Daewoo Ship Expects LNG Carrier Orders to Revive in 2016

Inside The Daewoo Shipbuilding And Marine Engineering Shipyard As Manufacturer Confidence Survey Is Released

The Maersk Line Maersk Mc-Kinney Moeller Triple-E class container vessel sits moored under construction at the Daewoo Shipbuilding & Marine Engineering Co. (DSME) shipyard in Geoje, South Korea.

Photographer: SeongJoon Cho/Bloomberg
  • Efforts to cut gas emissions will spur usage of cleaner fuel
  • Company is developing methods to boost fuel efficiency

Daewoo Shipbuilding & Marine Engineering Co., the world’s second-biggest shipbuilder, expects demand for liquefied-natural gas carriers to return next year as global efforts to reduce greenhouse gases increase the need for cleaner fuel.

More industries will look at using gas to replace other fuels, Kim Nam Soo, deputy director of the company’s ship design department, said in an interview in Singapore. Daewoo Shipbuilding is developing new technologies to help improve fuel savings and efficiency for shipping companies, he said.

“There are a lot of gas projects under development in the world, and that will drive demand for more ships,” Kim said Oct. 28. “Growing environmental concerns also are pushing demand for more gas-powered power plants, which means there will be more demand for gas.”

Daewoo Shipbuilding won the most orders for LNG ships among rivals last year as gas projects in countries including Russia and the U.S. gear up for production and need transportation to reach their customers. For Daewoo, the demand will help ease a cash crunch at the money-losing shipyard, which has been hit by declining orders from oil companies such as Royal Dutch Shell Plc and Petroleo Brasileiro SA as crude prices fell since the second half of last year.

Emissions Regulations

The shipping industry has considered using LNG to power vessels as the United Nation’s International Maritime Organization has set regulations for companies to reduce emissions and sulfur as part of efforts to curb global warming.

Daewoo Shipbuilding is developing a new method of making LNG fuel tanks that can be used in any type of vessel and take up less space, Kim said. The shipyard also has come up with a new design for the hull and a technology that creates air bubbles at the bottom of ships to help improve fuel efficiency, Kim said. 

Daewoo Shipbuilding received contracts for 37 LNG vessels in 2014, the most among shipbuilders, and won orders for nine more in the first nine months of this year, it said on its website.
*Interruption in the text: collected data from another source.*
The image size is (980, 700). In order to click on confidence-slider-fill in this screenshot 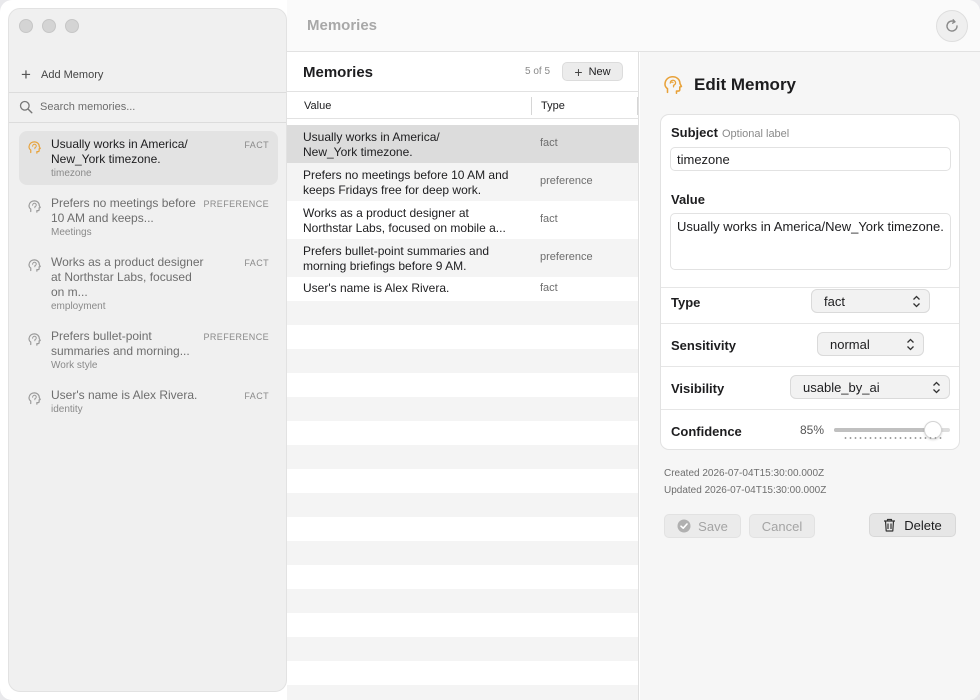, I will do `click(884, 430)`.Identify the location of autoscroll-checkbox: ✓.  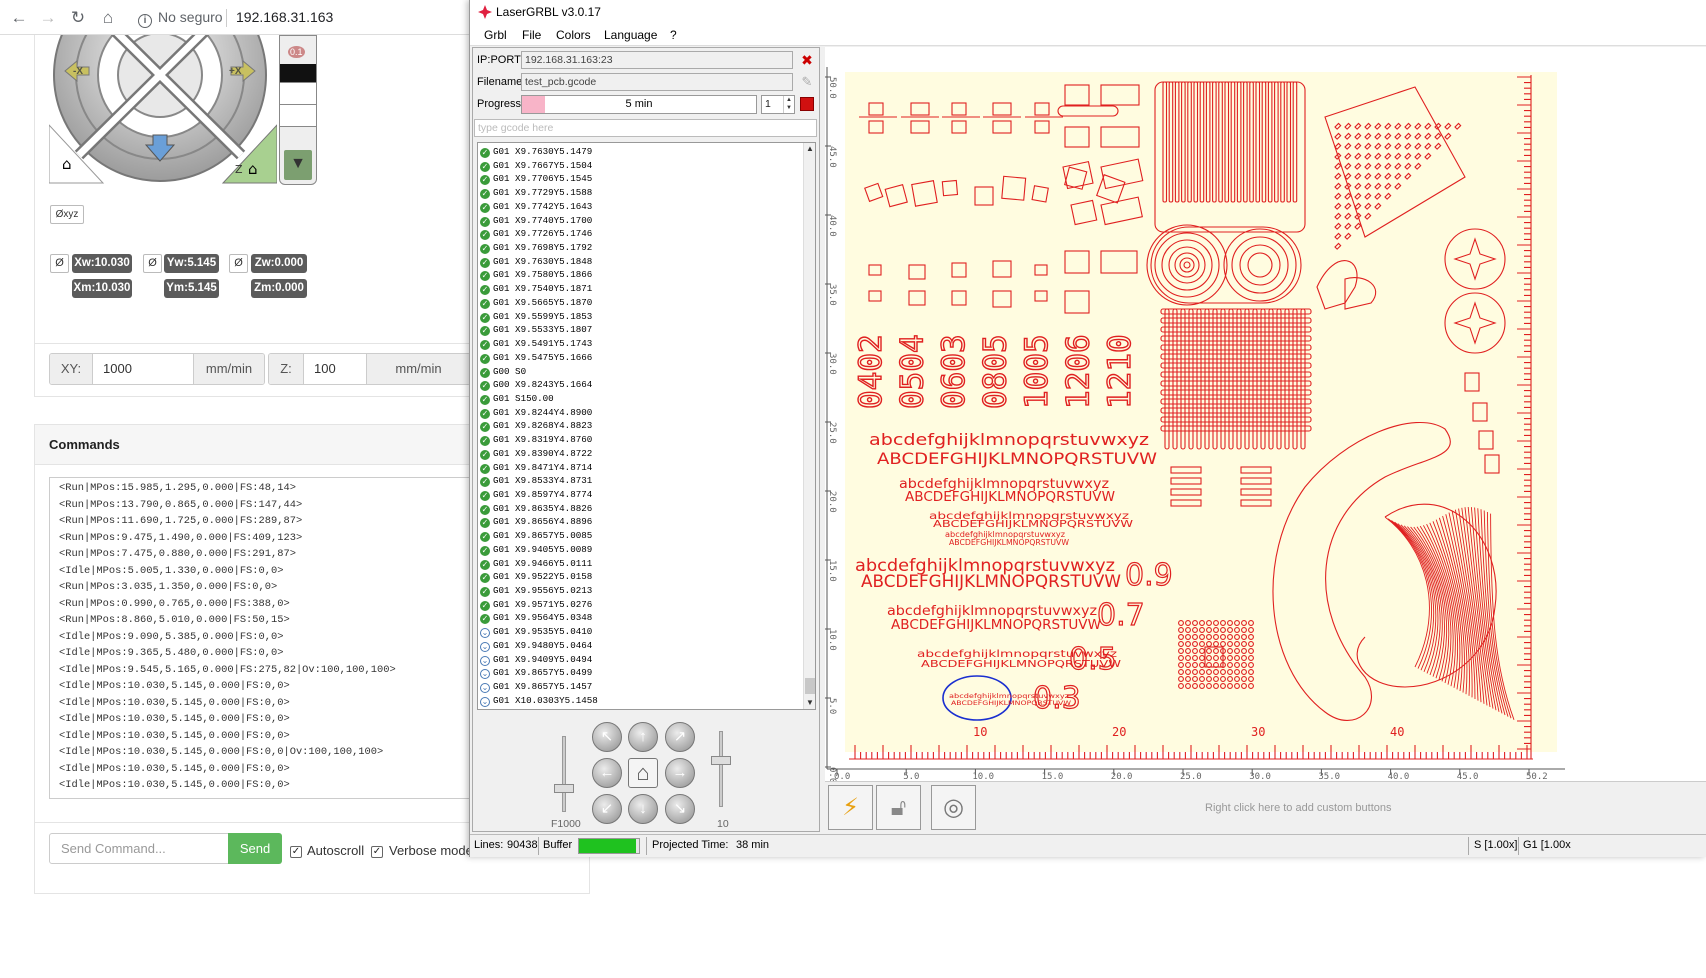
(296, 852).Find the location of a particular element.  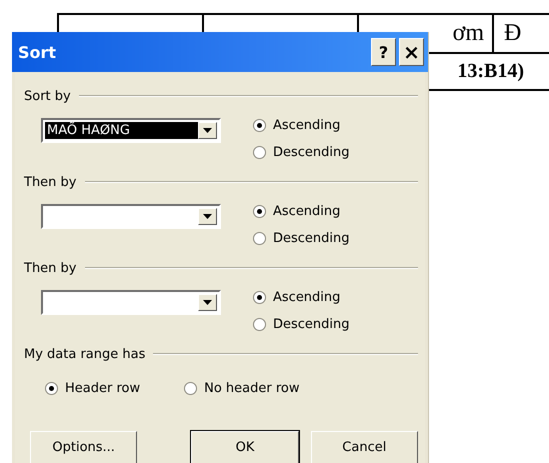

close-button: × is located at coordinates (412, 52).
LNG carriers accounted for 52 ships in Daewoo Shipbuilding’s order book at the end of September, the largest number by vessel type, followed by tankers and containers at 25 each. It had orders for 14 liquefied petroleum gas carriers.

Daewoo Shipbuilding will receive 4.2 trillion won ($3.7 billion) in loans and equity to ease a cash shortage after two quarters of losses due to delivery delays and order cancellations, Korea Development Bank, its biggest shareholder and creditor, said Thursday. Daewoo Shipbuilding lost a combined 3.65 trillion won in the six-month period.

Shares of Daewoo Shipbuilding advanced 1.8 percent to close at 6,940 won in Seoul. The stock has fallen 63 percent this year, the second-worst performer on the Kospi 200 index.